Work to complete = Give the records again in full, exactly as they appear.

-------- Records for this task --------

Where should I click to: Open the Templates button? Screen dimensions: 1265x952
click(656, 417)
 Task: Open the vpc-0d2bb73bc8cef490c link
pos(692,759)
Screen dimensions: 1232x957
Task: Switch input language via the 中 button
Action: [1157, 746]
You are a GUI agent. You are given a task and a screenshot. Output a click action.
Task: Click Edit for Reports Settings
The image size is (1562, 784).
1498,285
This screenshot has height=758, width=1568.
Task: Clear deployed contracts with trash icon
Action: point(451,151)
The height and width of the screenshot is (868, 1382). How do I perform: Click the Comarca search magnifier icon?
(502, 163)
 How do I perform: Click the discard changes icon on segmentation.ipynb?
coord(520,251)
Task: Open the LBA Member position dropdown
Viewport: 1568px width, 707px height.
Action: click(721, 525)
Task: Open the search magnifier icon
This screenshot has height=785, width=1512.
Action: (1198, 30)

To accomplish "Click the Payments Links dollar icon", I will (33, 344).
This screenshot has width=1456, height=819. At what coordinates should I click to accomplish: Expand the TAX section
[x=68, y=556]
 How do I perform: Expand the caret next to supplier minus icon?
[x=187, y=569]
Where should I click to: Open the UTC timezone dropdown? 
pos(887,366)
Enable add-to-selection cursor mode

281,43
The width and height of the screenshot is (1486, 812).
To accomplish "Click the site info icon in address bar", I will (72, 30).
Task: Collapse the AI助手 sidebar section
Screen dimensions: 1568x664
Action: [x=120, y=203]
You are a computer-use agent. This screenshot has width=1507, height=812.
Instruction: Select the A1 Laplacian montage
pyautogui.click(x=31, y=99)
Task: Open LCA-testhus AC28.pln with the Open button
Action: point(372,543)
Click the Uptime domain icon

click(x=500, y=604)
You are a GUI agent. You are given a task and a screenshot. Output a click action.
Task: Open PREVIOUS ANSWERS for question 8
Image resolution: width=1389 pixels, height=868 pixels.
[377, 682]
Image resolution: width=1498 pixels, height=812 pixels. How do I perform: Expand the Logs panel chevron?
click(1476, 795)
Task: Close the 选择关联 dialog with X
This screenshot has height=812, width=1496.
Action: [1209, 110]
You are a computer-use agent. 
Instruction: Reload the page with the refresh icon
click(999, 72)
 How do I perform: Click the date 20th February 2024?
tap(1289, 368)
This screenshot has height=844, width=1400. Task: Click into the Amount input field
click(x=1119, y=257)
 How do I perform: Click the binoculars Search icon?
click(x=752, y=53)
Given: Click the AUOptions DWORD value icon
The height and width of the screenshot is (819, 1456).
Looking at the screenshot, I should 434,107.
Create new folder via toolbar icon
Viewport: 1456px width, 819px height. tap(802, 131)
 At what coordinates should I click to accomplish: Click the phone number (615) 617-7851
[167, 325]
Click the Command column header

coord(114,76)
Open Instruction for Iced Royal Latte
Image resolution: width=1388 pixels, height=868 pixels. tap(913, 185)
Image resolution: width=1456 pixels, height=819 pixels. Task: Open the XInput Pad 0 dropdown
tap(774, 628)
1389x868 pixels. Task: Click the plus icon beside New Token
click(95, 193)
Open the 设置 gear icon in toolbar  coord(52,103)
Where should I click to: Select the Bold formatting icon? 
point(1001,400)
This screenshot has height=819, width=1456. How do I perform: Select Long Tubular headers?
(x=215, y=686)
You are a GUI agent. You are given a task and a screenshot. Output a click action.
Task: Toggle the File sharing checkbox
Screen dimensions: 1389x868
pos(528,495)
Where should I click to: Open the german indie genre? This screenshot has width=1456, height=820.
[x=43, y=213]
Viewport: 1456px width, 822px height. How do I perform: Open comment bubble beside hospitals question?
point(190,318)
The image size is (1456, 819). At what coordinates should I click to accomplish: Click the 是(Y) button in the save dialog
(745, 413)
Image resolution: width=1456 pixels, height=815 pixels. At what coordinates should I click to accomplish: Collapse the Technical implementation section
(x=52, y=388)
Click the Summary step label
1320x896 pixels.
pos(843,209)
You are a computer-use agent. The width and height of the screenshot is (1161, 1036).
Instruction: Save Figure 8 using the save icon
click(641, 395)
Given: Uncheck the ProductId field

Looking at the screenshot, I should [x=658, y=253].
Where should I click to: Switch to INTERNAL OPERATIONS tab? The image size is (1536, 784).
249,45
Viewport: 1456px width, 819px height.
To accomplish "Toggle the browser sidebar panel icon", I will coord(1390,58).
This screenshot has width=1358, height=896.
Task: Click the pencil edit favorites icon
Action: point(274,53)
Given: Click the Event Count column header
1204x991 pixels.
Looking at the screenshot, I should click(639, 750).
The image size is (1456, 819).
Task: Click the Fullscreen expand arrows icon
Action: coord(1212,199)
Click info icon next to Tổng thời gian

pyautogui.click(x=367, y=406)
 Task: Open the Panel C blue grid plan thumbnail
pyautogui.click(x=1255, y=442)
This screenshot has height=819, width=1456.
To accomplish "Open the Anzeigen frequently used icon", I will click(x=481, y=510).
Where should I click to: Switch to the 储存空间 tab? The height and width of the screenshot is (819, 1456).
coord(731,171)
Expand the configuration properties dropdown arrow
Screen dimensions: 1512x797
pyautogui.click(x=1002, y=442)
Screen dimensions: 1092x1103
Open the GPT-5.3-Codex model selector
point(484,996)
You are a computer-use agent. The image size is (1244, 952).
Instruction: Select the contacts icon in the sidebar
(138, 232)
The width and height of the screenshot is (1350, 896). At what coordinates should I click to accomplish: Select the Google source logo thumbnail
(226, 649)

--------

Reply =
Where should I click to: Open the Templates button? Screen dimensions: 1265x952
click(656, 417)
 Task: Open the vpc-0d2bb73bc8cef490c link
pos(692,759)
Screen dimensions: 1232x957
Task: Switch input language via the 中 button
Action: [1157, 746]
You are a GUI agent. You are given a task and a screenshot. Output a click action.
Task: Click Edit for Reports Settings
The image size is (1562, 784).
1498,285
This screenshot has height=758, width=1568.
Task: Clear deployed contracts with trash icon
Action: point(451,151)
The height and width of the screenshot is (868, 1382). How do I perform: Click the Comarca search magnifier icon?
(502, 163)
 How do I perform: Click the discard changes icon on segmentation.ipynb?
coord(520,251)
Task: Open the LBA Member position dropdown
Viewport: 1568px width, 707px height.
Action: click(721, 525)
Task: Open the search magnifier icon
This screenshot has height=785, width=1512.
Action: (1198, 30)

To accomplish "Click the Payments Links dollar icon", I will (33, 344).
This screenshot has width=1456, height=819. At what coordinates should I click to accomplish: Expand the TAX section
[x=68, y=556]
 How do I perform: Expand the caret next to supplier minus icon?
[x=187, y=569]
Where should I click to: Open the UTC timezone dropdown? 
pos(887,366)
Enable add-to-selection cursor mode

281,43
The width and height of the screenshot is (1486, 812).
To accomplish "Click the site info icon in address bar", I will (72, 30).
Task: Collapse the AI助手 sidebar section
Screen dimensions: 1568x664
Action: [x=120, y=203]
You are a computer-use agent. This screenshot has width=1507, height=812.
Instruction: Select the A1 Laplacian montage
pyautogui.click(x=31, y=99)
Task: Open LCA-testhus AC28.pln with the Open button
Action: point(372,543)
Click the Uptime domain icon

click(x=500, y=604)
You are a GUI agent. You are given a task and a screenshot. Output a click action.
Task: Open PREVIOUS ANSWERS for question 8
Image resolution: width=1389 pixels, height=868 pixels.
[377, 682]
Image resolution: width=1498 pixels, height=812 pixels. How do I perform: Expand the Logs panel chevron?
click(1476, 795)
Task: Close the 选择关联 dialog with X
This screenshot has height=812, width=1496.
Action: [1209, 110]
You are a computer-use agent. 
Instruction: Reload the page with the refresh icon
click(999, 72)
 How do I perform: Click the date 20th February 2024?
tap(1289, 368)
This screenshot has height=844, width=1400. Task: Click into the Amount input field
click(x=1119, y=257)
 How do I perform: Click the binoculars Search icon?
click(x=752, y=53)
Given: Click the AUOptions DWORD value icon
The height and width of the screenshot is (819, 1456).
Looking at the screenshot, I should 434,107.
Create new folder via toolbar icon
Viewport: 1456px width, 819px height. tap(802, 131)
 At what coordinates should I click to accomplish: Click the phone number (615) 617-7851
[167, 325]
Click the Command column header

coord(114,76)
Open Instruction for Iced Royal Latte
Image resolution: width=1388 pixels, height=868 pixels. tap(913, 185)
Image resolution: width=1456 pixels, height=819 pixels. Task: Open the XInput Pad 0 dropdown
tap(774, 628)
1389x868 pixels. Task: Click the plus icon beside New Token
click(95, 193)
Open the 设置 gear icon in toolbar  coord(52,103)
Where should I click to: Select the Bold formatting icon? 
point(1001,400)
This screenshot has height=819, width=1456. How do I perform: Select Long Tubular headers?
(x=215, y=686)
You are a GUI agent. You are given a task and a screenshot. Output a click action.
Task: Toggle the File sharing checkbox
Screen dimensions: 1389x868
pos(528,495)
Where should I click to: Open the german indie genre? This screenshot has width=1456, height=820.
[x=43, y=213]
Viewport: 1456px width, 822px height. How do I perform: Open comment bubble beside hospitals question?
point(190,318)
The image size is (1456, 819). At what coordinates should I click to accomplish: Click the 是(Y) button in the save dialog
(745, 413)
Image resolution: width=1456 pixels, height=815 pixels. At what coordinates should I click to accomplish: Collapse the Technical implementation section
(x=52, y=388)
Click the Summary step label
1320x896 pixels.
pos(843,209)
You are a computer-use agent. The width and height of the screenshot is (1161, 1036).
Instruction: Save Figure 8 using the save icon
click(641, 395)
Given: Uncheck the ProductId field

Looking at the screenshot, I should [x=658, y=253].
Where should I click to: Switch to INTERNAL OPERATIONS tab? The image size is (1536, 784).
249,45
Viewport: 1456px width, 819px height.
To accomplish "Toggle the browser sidebar panel icon", I will coord(1390,58).
This screenshot has width=1358, height=896.
Task: Click the pencil edit favorites icon
Action: point(274,53)
Given: Click the Event Count column header
1204x991 pixels.
Looking at the screenshot, I should click(639, 750).
The image size is (1456, 819).
Task: Click the Fullscreen expand arrows icon
Action: coord(1212,199)
Click info icon next to Tổng thời gian

pyautogui.click(x=367, y=406)
 Task: Open the Panel C blue grid plan thumbnail
pyautogui.click(x=1255, y=442)
This screenshot has height=819, width=1456.
To accomplish "Open the Anzeigen frequently used icon", I will click(x=481, y=510).
Where should I click to: Switch to the 储存空间 tab? The height and width of the screenshot is (819, 1456).
coord(731,171)
Expand the configuration properties dropdown arrow
Screen dimensions: 1512x797
pyautogui.click(x=1002, y=442)
Screen dimensions: 1092x1103
Open the GPT-5.3-Codex model selector
point(484,996)
You are a computer-use agent. The image size is (1244, 952).
Instruction: Select the contacts icon in the sidebar
(138, 232)
The width and height of the screenshot is (1350, 896). At what coordinates should I click to accomplish: Select the Google source logo thumbnail
(226, 649)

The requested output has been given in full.